Two years ago, a 42-year-old American infected with AIDS was treated for cancer and today the virus has disappeared from his blood. Is it a fluke or a medical breakthrough?

In the 14th Century, the black plague nearly wiped out Europe. Among the survivors, a life-saving genetic trait, a mutation that prevented the deadly infection from taking over the immune system.

Now this very same mutation and a single patient are stirring new hopes for a cure to AIDS. It all happened at a hospital in Berlin, Germany. Jeff Sheehy, with the California Stem Cell Institute, says, "This is actually therapy that happened by accident because someone had leukemia, and they needed a bone marrow transplant, and their immune system got wiped out."

The American patient had both AIDS and leukemia. His doctor gave him a bone marrow transplant to treat the leukemia but selected a very special donor. The donor was born with a genetic trait that prevents HIV infection by not allowing HIV into white blood cells.

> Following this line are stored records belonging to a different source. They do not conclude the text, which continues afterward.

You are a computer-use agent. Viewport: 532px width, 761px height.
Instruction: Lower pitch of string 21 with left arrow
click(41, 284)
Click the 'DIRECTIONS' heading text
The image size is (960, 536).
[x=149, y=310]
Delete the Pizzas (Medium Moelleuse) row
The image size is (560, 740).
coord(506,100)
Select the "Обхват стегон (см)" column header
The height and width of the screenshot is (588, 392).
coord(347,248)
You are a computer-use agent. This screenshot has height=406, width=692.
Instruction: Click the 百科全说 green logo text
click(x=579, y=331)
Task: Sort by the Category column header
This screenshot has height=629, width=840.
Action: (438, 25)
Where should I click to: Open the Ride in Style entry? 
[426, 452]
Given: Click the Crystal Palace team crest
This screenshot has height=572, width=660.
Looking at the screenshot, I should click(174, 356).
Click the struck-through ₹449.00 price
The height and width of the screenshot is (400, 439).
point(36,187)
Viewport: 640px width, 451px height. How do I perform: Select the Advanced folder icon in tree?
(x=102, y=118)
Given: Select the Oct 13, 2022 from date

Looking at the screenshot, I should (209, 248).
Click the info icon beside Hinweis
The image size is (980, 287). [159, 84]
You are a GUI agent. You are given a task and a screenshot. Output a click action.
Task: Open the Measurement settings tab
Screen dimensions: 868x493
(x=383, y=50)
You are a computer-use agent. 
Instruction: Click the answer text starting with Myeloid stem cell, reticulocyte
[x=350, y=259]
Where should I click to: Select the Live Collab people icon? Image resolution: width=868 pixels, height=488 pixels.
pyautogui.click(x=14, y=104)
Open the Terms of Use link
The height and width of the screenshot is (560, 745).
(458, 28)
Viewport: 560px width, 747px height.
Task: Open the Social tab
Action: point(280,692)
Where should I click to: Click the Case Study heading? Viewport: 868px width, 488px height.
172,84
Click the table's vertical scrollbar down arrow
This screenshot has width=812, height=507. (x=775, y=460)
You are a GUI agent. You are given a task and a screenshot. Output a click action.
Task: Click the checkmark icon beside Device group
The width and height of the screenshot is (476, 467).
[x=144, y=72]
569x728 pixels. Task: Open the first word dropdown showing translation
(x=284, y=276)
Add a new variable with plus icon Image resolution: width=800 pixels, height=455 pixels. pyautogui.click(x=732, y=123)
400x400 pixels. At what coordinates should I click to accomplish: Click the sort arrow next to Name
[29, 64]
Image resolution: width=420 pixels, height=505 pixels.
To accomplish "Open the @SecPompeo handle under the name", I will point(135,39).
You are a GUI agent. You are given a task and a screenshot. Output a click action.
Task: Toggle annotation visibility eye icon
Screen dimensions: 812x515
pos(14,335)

White blood cells usually have tiny receptors on their surface that act like a door, allowing HIV to attach, enter, multiply and spread infection.

With the mutation, there are no receptors, so the virus can't attach and, in that way, can't infect. Sheehy says by cutting off that receptor, the HIV can't get into the T-cell.

When the donor's bone marrow was transfused into the AIDS patient, the new cells had this special trait. More than 600 days later, doctors have found no evidence of the virus.

In a way the patient's immune system got a high-tech reboot, and that approach is getting a lot attention. "Most viruses with people are contained by the immune system, and that's what we need to do is figure out a way to engineer a person's immune system to resist HIV," says Sheehy.

Sheehy sits on the board of the California Stem Cell Institute, which is now funding research using stem cells and gene therapy to achieve a similar result.

He says, "If we do this, it opens up a way of thinking about infectious disease therapy that has been sort of inconceivable until recently."